China habe eine rasante ökonomische Entwicklung hinter sich, die zu einer drastischen Senkung der Armutsquote geführt hat. Das Bruttoinlandsprodukt stieg immens, der Handel mit Integration in den Weltmarkt nahm zu. Dies erfolgte aber zulasten der Umwelt und von Systemungleichgewichten. Ein daraus resultierendes Ungleichgewicht war z.B. eine hohe Privatverschuldung. Folge war die Gefahr einer Finanzkrise. Die Häuserpreise stiegen an. Ebenso nahmen Umweltverschmutzung und Einkommensungleichheit drastisch zu. Die Armutsquote sank drastisch. Diese Effekte bewogen China zu einer Systemumkehr.

Blick ins Plenum
Rund 50 Teilnehmende waren zur Tagung von Prof. Wagner gekommen. Viel Lob gab es für die praxisnahe Ausrichtung der Thematik.

China und die Grenzen des Wachstums

„China muss einen Rückgang des Wirtschaftswachstums akzeptieren, solange es keine eigenen fortlaufenden, bahnbrechenden Innovationen generiert“, so das Fazit von Prof. Wagner. Es gebe sozusagen „natürliche“ Grenzen des Wachstums, die durch die Angebotsseiten der Subsysteme determiniert seien, das heißt im ökonomischen System durch das Angebot von Arbeit, Kapital und Technik/Wissen.

„Wer sind die Gewinner, wer die Verlierer?“ Damit befasste sich Dr. Tilmann Altenburg in seinem Vortrag über internationalen Handel. Der Referent diskutierte, wie in Entwicklungs- und Schwellenländern eine entwicklungspolitisch sinnvolle Balance zwischen handelspolitischer Öffnung und Regelung gestaltet werden kann. Wenn ein Land im Welthandel eine erfolgreiche Rolle spielen wolle, müsse es seine Möglichkeiten des Upgradings untersuchen. Ein Beispiel aus der Praxis: In der Bekleidungsindustrie werden über das Kerngeschäft des Zuschneidens und Nähens der Kleidung hinaus weitergehende Schritte der Wertschöpfungskette überprüft.
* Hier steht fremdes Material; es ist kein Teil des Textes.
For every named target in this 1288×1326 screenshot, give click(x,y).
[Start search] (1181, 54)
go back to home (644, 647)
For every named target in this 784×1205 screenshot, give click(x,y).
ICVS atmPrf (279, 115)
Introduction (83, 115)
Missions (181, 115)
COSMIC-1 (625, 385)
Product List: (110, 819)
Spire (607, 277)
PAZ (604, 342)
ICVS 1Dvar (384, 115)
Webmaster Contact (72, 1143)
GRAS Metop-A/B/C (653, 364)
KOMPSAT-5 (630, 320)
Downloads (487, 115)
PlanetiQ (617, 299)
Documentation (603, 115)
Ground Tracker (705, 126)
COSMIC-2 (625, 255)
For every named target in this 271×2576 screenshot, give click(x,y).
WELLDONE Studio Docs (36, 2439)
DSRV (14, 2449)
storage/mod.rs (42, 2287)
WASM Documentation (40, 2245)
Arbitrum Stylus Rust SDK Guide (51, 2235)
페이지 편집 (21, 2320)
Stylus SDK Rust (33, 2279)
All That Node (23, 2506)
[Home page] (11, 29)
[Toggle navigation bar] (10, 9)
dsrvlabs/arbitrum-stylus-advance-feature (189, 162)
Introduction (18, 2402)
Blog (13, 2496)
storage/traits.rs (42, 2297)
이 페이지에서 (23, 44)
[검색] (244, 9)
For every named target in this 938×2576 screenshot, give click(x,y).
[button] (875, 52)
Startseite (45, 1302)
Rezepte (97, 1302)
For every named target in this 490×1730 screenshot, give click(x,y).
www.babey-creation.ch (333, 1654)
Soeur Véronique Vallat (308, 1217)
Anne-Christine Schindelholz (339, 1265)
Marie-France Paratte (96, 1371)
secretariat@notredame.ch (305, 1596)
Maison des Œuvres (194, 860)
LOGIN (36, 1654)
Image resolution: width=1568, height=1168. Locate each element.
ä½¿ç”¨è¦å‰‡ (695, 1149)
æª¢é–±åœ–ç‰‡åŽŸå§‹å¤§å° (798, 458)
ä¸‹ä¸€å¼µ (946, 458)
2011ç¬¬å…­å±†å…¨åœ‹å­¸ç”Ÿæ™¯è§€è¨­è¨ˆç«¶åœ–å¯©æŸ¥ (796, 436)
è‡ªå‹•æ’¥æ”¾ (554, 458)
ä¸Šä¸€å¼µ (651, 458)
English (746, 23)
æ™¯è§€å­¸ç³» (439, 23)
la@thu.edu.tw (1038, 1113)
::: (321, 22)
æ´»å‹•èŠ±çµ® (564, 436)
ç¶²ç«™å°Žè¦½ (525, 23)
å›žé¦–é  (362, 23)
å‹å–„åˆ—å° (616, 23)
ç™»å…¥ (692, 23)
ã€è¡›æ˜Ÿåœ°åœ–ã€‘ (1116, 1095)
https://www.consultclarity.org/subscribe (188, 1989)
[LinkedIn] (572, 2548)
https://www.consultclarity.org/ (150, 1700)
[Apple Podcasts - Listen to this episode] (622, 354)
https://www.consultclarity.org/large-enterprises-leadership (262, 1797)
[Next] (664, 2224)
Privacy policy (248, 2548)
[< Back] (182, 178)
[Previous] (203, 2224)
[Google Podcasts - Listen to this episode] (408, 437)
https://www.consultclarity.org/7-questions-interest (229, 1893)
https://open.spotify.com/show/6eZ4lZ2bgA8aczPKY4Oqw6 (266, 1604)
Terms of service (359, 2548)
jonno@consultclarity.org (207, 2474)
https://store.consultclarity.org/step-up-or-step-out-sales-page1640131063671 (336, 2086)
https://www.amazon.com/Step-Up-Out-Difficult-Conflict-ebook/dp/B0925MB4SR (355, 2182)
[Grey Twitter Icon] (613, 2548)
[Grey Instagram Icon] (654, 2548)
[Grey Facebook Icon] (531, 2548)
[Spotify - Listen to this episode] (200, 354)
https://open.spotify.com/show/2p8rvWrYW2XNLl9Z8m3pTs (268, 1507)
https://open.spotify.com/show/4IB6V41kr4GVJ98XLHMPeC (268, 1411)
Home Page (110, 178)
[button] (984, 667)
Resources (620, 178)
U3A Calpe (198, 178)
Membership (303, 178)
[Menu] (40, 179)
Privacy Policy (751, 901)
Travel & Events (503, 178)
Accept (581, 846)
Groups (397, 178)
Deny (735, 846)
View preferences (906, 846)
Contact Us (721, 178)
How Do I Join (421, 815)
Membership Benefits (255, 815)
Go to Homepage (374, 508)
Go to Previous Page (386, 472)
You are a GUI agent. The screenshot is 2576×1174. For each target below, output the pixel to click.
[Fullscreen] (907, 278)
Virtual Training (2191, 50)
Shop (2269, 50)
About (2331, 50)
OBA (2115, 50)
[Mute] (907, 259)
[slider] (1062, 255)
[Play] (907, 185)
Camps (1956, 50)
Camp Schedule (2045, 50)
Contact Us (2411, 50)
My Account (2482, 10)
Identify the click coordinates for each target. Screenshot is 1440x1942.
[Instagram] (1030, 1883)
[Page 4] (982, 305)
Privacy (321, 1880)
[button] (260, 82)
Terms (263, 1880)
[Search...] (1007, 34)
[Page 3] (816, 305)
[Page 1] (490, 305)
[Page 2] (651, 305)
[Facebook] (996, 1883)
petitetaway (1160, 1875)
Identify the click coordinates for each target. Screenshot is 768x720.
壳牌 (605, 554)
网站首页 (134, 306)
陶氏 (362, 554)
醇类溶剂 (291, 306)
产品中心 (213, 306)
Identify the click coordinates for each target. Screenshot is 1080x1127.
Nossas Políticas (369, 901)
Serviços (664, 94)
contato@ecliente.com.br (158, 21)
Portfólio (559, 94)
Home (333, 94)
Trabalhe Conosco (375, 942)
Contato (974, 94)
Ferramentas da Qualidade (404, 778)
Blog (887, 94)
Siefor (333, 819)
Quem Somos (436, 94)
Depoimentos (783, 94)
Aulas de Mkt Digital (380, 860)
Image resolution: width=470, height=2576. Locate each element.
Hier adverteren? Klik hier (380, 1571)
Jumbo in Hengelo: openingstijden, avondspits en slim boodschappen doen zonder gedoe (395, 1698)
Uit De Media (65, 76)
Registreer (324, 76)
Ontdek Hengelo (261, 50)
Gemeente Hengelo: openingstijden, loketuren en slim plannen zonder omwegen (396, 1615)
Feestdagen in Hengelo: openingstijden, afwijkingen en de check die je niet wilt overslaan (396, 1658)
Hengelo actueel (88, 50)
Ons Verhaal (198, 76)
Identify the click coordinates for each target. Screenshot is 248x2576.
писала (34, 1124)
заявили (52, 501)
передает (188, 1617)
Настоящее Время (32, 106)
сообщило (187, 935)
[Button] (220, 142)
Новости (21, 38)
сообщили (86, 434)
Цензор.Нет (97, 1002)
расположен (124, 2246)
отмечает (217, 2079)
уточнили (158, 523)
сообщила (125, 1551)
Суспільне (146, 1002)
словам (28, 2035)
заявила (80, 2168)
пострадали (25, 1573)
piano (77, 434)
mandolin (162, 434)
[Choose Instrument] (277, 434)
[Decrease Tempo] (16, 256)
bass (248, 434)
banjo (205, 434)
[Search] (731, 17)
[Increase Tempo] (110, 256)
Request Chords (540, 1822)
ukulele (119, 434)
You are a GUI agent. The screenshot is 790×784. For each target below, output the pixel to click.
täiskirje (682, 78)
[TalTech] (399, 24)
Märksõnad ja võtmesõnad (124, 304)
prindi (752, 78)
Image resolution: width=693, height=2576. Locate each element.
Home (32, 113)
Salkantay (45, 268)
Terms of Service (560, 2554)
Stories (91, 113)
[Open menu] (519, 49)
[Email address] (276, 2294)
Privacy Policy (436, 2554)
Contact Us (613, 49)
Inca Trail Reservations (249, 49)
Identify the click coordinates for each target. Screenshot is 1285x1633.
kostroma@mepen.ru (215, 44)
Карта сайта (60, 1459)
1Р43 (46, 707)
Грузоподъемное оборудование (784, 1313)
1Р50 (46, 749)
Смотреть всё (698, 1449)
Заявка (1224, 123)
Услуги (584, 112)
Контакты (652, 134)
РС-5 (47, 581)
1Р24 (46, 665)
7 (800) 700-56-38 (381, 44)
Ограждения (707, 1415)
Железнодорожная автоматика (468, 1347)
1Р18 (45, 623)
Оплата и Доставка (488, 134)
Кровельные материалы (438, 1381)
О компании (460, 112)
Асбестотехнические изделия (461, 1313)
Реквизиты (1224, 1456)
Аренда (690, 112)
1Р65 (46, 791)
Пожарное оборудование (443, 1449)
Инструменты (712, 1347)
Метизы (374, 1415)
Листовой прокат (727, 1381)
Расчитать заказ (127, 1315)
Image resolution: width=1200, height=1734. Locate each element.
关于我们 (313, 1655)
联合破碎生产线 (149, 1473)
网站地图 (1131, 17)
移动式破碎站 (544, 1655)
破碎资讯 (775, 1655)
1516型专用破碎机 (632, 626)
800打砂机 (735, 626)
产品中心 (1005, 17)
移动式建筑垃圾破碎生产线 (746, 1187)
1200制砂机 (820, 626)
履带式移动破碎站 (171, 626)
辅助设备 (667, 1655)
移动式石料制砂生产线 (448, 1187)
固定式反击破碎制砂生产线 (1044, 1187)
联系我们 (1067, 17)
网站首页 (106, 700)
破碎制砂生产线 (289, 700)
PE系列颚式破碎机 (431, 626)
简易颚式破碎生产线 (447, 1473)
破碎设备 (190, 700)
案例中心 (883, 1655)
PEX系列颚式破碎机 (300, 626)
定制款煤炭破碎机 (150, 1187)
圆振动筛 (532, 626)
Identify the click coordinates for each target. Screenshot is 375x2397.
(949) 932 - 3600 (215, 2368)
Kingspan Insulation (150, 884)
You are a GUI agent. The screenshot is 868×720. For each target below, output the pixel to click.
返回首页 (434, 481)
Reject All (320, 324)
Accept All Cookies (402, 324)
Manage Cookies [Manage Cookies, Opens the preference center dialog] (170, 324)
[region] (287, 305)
Das Marktsegment wird geöffnet hin zu Haute Couture, die Entwicklung geht weg von Auftragsarbeit für Dritte hin zu Eigenmarken-Herstellung, es werden kürzere Lieferzeiten analysiert und umgesetzt.

Die drei Vorträge stießen auf lebhaftes Interesse und boten darüber hinaus Anreiz zu angeregten Diskussionen. „Die Tagung war mit 50 Teilnehmenden, darunter Vertreterinnen und Vertreter gesellschaftlicher Gruppen, privater Unternehmen und FernUni-Studierende, sehr erfolgreich“, so die Bilanz von Helga Gösling, bei der die organisatorischen Fäden im Dekanat der Fakultät für Wirtschaftswissenschaft zusammenliefen.